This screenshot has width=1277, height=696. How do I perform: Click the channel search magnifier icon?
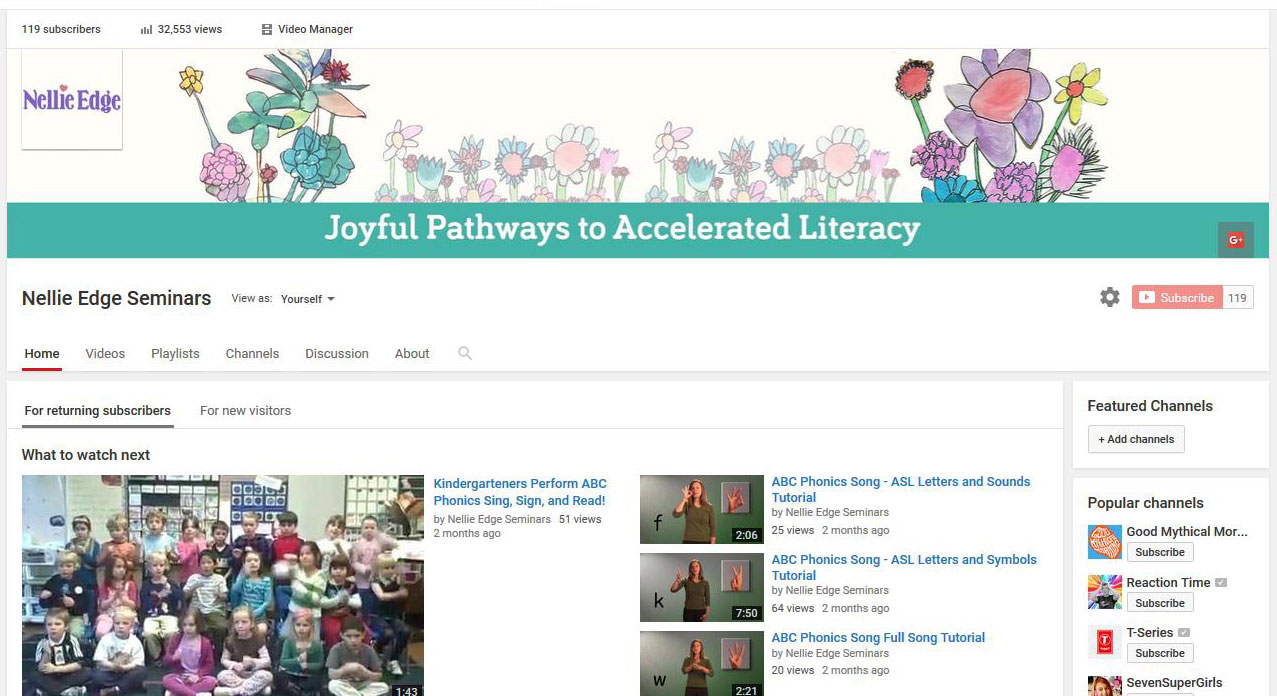(465, 353)
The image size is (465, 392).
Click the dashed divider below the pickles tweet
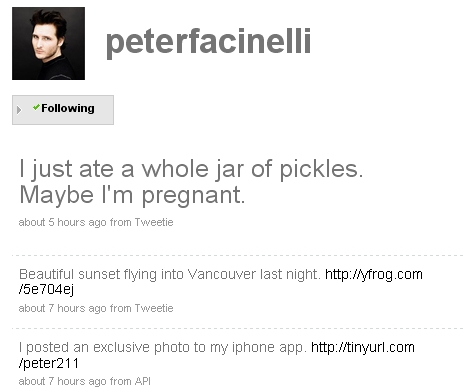[x=237, y=255]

====

» **PROMPT**:
Give again, word for word, the line that contains "Click the dashed" and every line after it through the end of the entries; omit the pictures.

» **SOLVED PROBLEM**:
Click the dashed divider below the pickles tweet
[x=237, y=255]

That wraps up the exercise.